(Supplied entries Opens)
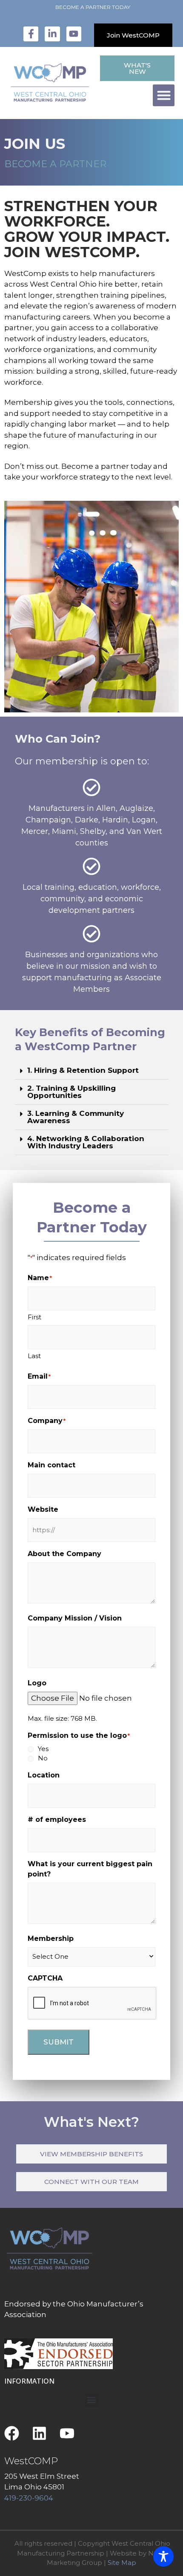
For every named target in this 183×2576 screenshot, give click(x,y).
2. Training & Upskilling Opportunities (71, 1092)
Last (34, 1356)
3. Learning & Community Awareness (75, 1117)
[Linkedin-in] (52, 33)
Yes (43, 1749)
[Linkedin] (39, 2433)
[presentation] (92, 2003)
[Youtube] (73, 33)
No (43, 1758)
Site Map (122, 2563)
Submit (58, 2042)
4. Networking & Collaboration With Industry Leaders (85, 1142)
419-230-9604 (28, 2498)
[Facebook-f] (30, 33)
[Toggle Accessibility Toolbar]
(Supplied entries Closes)
_Problem_
Please output exactly the lines from the one containing "2. Training &" through the end of the records, both included.

_Answer space_
2. Training & Upskilling Opportunities (71, 1092)
Last (34, 1356)
3. Learning & Community Awareness (75, 1117)
[Linkedin-in] (52, 33)
Yes (43, 1749)
[Linkedin] (39, 2433)
[presentation] (92, 2003)
[Youtube] (73, 33)
No (43, 1758)
Site Map (122, 2563)
Submit (58, 2042)
4. Networking & Collaboration With Industry Leaders (85, 1142)
419-230-9604 (28, 2498)
[Facebook-f] (30, 33)
[Toggle Accessibility Toolbar]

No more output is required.